Format the data below as a Markdown table with the columns No. and Line. Give each non-blank line its own row, numbered in order, and leave out blank lines.

________

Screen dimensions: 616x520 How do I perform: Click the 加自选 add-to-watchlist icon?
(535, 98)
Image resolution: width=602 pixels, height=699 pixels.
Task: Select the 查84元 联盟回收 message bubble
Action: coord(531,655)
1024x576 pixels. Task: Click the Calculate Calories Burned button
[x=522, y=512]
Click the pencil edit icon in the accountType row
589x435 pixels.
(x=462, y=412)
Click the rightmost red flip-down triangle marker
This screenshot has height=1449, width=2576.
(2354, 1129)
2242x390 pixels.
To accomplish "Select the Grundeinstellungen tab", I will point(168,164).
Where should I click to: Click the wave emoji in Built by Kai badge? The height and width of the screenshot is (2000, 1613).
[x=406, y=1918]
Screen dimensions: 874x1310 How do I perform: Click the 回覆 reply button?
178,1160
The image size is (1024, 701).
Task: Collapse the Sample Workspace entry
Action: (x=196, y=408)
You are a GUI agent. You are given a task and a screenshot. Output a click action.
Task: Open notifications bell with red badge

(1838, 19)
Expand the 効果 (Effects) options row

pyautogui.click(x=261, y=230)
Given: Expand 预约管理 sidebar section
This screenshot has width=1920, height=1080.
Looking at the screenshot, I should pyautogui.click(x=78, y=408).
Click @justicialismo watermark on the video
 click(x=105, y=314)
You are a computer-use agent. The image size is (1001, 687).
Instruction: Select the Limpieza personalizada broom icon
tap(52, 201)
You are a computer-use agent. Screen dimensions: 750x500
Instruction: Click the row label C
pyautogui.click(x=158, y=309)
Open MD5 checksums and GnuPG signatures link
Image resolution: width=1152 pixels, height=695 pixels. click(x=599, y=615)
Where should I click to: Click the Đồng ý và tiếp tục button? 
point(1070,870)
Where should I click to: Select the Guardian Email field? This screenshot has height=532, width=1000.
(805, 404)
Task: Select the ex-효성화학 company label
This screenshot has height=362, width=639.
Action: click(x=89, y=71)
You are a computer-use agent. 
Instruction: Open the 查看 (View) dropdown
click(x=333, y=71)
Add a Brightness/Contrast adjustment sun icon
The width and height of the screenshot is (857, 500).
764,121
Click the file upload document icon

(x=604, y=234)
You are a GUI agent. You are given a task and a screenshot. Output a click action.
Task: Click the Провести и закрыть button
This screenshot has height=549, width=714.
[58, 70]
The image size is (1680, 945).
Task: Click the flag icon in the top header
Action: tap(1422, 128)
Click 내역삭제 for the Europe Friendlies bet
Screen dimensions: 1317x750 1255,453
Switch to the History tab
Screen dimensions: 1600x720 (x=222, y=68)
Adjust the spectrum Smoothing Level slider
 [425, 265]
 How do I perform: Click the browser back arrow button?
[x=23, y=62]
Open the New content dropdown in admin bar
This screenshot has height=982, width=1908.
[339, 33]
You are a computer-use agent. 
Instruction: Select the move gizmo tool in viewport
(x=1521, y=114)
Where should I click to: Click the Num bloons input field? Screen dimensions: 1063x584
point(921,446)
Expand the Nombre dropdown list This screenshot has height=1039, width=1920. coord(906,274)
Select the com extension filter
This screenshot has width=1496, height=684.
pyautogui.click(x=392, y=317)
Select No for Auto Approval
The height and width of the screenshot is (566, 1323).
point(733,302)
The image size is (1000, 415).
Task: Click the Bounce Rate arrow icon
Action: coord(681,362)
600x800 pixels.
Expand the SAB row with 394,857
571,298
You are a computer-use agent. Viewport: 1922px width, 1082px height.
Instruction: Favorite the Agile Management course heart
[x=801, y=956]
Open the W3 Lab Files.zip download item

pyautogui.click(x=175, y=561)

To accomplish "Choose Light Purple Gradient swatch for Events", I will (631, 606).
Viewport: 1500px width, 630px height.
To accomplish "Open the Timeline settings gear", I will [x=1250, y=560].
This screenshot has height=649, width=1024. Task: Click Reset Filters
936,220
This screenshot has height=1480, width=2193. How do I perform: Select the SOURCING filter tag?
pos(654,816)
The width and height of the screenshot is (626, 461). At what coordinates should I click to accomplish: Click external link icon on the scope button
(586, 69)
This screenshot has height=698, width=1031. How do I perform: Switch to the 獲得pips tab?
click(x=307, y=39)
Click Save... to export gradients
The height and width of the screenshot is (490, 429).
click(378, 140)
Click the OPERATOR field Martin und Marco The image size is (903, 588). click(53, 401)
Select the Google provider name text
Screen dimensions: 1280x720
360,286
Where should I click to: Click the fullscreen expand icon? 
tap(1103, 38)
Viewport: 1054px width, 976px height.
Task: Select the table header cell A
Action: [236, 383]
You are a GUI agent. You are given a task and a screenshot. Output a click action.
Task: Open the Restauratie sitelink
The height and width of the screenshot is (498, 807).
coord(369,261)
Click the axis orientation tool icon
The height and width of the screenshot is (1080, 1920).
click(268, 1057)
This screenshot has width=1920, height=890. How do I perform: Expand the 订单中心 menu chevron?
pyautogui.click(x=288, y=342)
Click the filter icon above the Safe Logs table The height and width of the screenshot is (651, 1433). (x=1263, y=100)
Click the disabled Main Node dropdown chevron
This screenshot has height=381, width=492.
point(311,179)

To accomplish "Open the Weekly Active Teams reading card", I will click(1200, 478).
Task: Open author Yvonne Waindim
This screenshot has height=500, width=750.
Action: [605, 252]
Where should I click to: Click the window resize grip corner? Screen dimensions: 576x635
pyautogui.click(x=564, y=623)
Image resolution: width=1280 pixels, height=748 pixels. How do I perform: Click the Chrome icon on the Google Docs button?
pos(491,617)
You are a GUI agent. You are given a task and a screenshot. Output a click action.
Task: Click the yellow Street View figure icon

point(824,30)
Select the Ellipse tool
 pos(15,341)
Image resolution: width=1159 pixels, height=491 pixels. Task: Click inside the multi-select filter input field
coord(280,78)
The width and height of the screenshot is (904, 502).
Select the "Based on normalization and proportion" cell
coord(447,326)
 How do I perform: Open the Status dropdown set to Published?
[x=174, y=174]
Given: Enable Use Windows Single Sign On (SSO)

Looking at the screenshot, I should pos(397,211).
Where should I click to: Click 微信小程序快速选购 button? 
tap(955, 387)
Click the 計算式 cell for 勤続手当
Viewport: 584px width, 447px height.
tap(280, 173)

________

■ **EXERCISE RESPONSE**:
| No. | Line |
|---|---|
| 1 | Screen dimensions: 616x520 How do I perform: Click the 加自选 add-to-watchlist icon? |
| 2 | (535, 98) |
| 3 | Image resolution: width=602 pixels, height=699 pixels. |
| 4 | Task: Select the 查84元 联盟回收 message bubble |
| 5 | Action: coord(531,655) |
| 6 | 1024x576 pixels. Task: Click the Calculate Calories Burned button |
| 7 | [x=522, y=512] |
| 8 | Click the pencil edit icon in the accountType row |
| 9 | 589x435 pixels. |
| 10 | (x=462, y=412) |
| 11 | Click the rightmost red flip-down triangle marker |
| 12 | This screenshot has height=1449, width=2576. |
| 13 | (2354, 1129) |
| 14 | 2242x390 pixels. |
| 15 | To accomplish "Select the Grundeinstellungen tab", I will point(168,164). |
| 16 | Where should I click to: Click the wave emoji in Built by Kai badge? The height and width of the screenshot is (2000, 1613). |
| 17 | [x=406, y=1918] |
| 18 | Screen dimensions: 874x1310 How do I perform: Click the 回覆 reply button? |
| 19 | 178,1160 |
| 20 | The image size is (1024, 701). |
| 21 | Task: Collapse the Sample Workspace entry |
| 22 | Action: (x=196, y=408) |
| 23 | You are a GUI agent. You are given a task and a screenshot. Output a click action. |
| 24 | Task: Open notifications bell with red badge |
| 25 | (1838, 19) |
| 26 | Expand the 効果 (Effects) options row |
| 27 | pyautogui.click(x=261, y=230) |
| 28 | Given: Expand 预约管理 sidebar section |
| 29 | This screenshot has width=1920, height=1080. |
| 30 | Looking at the screenshot, I should pyautogui.click(x=78, y=408). |
| 31 | Click @justicialismo watermark on the video |
| 32 |  click(x=105, y=314) |
| 33 | You are a computer-use agent. The image size is (1001, 687). |
| 34 | Instruction: Select the Limpieza personalizada broom icon |
| 35 | tap(52, 201) |
| 36 | You are a computer-use agent. Screen dimensions: 750x500 |
| 37 | Instruction: Click the row label C |
| 38 | pyautogui.click(x=158, y=309) |
| 39 | Open MD5 checksums and GnuPG signatures link |
| 40 | Image resolution: width=1152 pixels, height=695 pixels. click(x=599, y=615) |
| 41 | Where should I click to: Click the Đồng ý và tiếp tục button?  |
| 42 | point(1070,870) |
| 43 | Where should I click to: Select the Guardian Email field? This screenshot has height=532, width=1000. |
| 44 | (805, 404) |
| 45 | Task: Select the ex-효성화학 company label |
| 46 | This screenshot has height=362, width=639. |
| 47 | Action: click(x=89, y=71) |
| 48 | You are a computer-use agent.  |
| 49 | Instruction: Open the 查看 (View) dropdown |
| 50 | click(x=333, y=71) |
| 51 | Add a Brightness/Contrast adjustment sun icon |
| 52 | The width and height of the screenshot is (857, 500). |
| 53 | 764,121 |
| 54 | Click the file upload document icon |
| 55 | (x=604, y=234) |
| 56 | You are a GUI agent. You are given a task and a screenshot. Output a click action. |
| 57 | Task: Click the Провести и закрыть button |
| 58 | This screenshot has height=549, width=714. |
| 59 | [58, 70] |
| 60 | The image size is (1680, 945). |
| 61 | Task: Click the flag icon in the top header |
| 62 | Action: tap(1422, 128) |
| 63 | Click 내역삭제 for the Europe Friendlies bet |
| 64 | Screen dimensions: 1317x750 1255,453 |
| 65 | Switch to the History tab |
| 66 | Screen dimensions: 1600x720 (x=222, y=68) |
| 67 | Adjust the spectrum Smoothing Level slider |
| 68 |  [425, 265] |
| 69 |  How do I perform: Click the browser back arrow button? |
| 70 | [x=23, y=62] |
| 71 | Open the New content dropdown in admin bar |
| 72 | This screenshot has height=982, width=1908. |
| 73 | [339, 33] |
| 74 | You are a computer-use agent.  |
| 75 | Instruction: Select the move gizmo tool in viewport |
| 76 | (x=1521, y=114) |
| 77 | Where should I click to: Click the Num bloons input field? Screen dimensions: 1063x584 |
| 78 | point(921,446) |
| 79 | Expand the Nombre dropdown list This screenshot has height=1039, width=1920. coord(906,274) |
| 80 | Select the com extension filter |
| 81 | This screenshot has width=1496, height=684. |
| 82 | pyautogui.click(x=392, y=317) |
| 83 | Select No for Auto Approval |
| 84 | The height and width of the screenshot is (566, 1323). |
| 85 | point(733,302) |
| 86 | The image size is (1000, 415). |
| 87 | Task: Click the Bounce Rate arrow icon |
| 88 | Action: coord(681,362) |
| 89 | 600x800 pixels. |
| 90 | Expand the SAB row with 394,857 |
| 91 | 571,298 |
| 92 | You are a computer-use agent. Viewport: 1922px width, 1082px height. |
| 93 | Instruction: Favorite the Agile Management course heart |
| 94 | [x=801, y=956] |
| 95 | Open the W3 Lab Files.zip download item |
| 96 | pyautogui.click(x=175, y=561) |
| 97 | To accomplish "Choose Light Purple Gradient swatch for Events", I will (631, 606). |
| 98 | Viewport: 1500px width, 630px height. |
| 99 | To accomplish "Open the Timeline settings gear", I will [x=1250, y=560]. |
| 100 | This screenshot has height=649, width=1024. Task: Click Reset Filters |
| 101 | 936,220 |
| 102 | This screenshot has height=1480, width=2193. How do I perform: Select the SOURCING filter tag? |
| 103 | pos(654,816) |
| 104 | The width and height of the screenshot is (626, 461). At what coordinates should I click to accomplish: Click external link icon on the scope button |
| 105 | (586, 69) |
| 106 | This screenshot has height=698, width=1031. How do I perform: Switch to the 獲得pips tab? |
| 107 | click(x=307, y=39) |
| 108 | Click Save... to export gradients |
| 109 | The height and width of the screenshot is (490, 429). |
| 110 | click(378, 140) |
| 111 | Click the OPERATOR field Martin und Marco The image size is (903, 588). click(53, 401) |
| 112 | Select the Google provider name text |
| 113 | Screen dimensions: 1280x720 |
| 114 | 360,286 |
| 115 | Where should I click to: Click the fullscreen expand icon?  |
| 116 | tap(1103, 38) |
| 117 | Viewport: 1054px width, 976px height. |
| 118 | Task: Select the table header cell A |
| 119 | Action: [236, 383] |
| 120 | You are a GUI agent. You are given a task and a screenshot. Output a click action. |
| 121 | Task: Open the Restauratie sitelink |
| 122 | The height and width of the screenshot is (498, 807). |
| 123 | coord(369,261) |
| 124 | Click the axis orientation tool icon |
| 125 | The height and width of the screenshot is (1080, 1920). |
| 126 | click(268, 1057) |
| 127 | This screenshot has width=1920, height=890. How do I perform: Expand the 订单中心 menu chevron? |
| 128 | pyautogui.click(x=288, y=342) |
| 129 | Click the filter icon above the Safe Logs table The height and width of the screenshot is (651, 1433). (x=1263, y=100) |
| 130 | Click the disabled Main Node dropdown chevron |
| 131 | This screenshot has height=381, width=492. |
| 132 | point(311,179) |
| 133 | To accomplish "Open the Weekly Active Teams reading card", I will click(1200, 478). |
| 134 | Task: Open author Yvonne Waindim |
| 135 | This screenshot has height=500, width=750. |
| 136 | Action: [605, 252] |
| 137 | Where should I click to: Click the window resize grip corner? Screen dimensions: 576x635 |
| 138 | pyautogui.click(x=564, y=623) |
| 139 | Image resolution: width=1280 pixels, height=748 pixels. How do I perform: Click the Chrome icon on the Google Docs button? |
| 140 | pos(491,617) |
| 141 | You are a GUI agent. You are given a task and a screenshot. Output a click action. |
| 142 | Task: Click the yellow Street View figure icon |
| 143 | point(824,30) |
| 144 | Select the Ellipse tool |
| 145 |  pos(15,341) |
| 146 | Image resolution: width=1159 pixels, height=491 pixels. Task: Click inside the multi-select filter input field |
| 147 | coord(280,78) |
| 148 | The width and height of the screenshot is (904, 502). |
| 149 | Select the "Based on normalization and proportion" cell |
| 150 | coord(447,326) |
| 151 |  How do I perform: Open the Status dropdown set to Published? |
| 152 | [x=174, y=174] |
| 153 | Given: Enable Use Windows Single Sign On (SSO) |
| 154 | Looking at the screenshot, I should pos(397,211). |
| 155 | Where should I click to: Click 微信小程序快速选购 button?  |
| 156 | tap(955, 387) |
| 157 | Click the 計算式 cell for 勤続手当 |
| 158 | Viewport: 584px width, 447px height. |
| 159 | tap(280, 173) |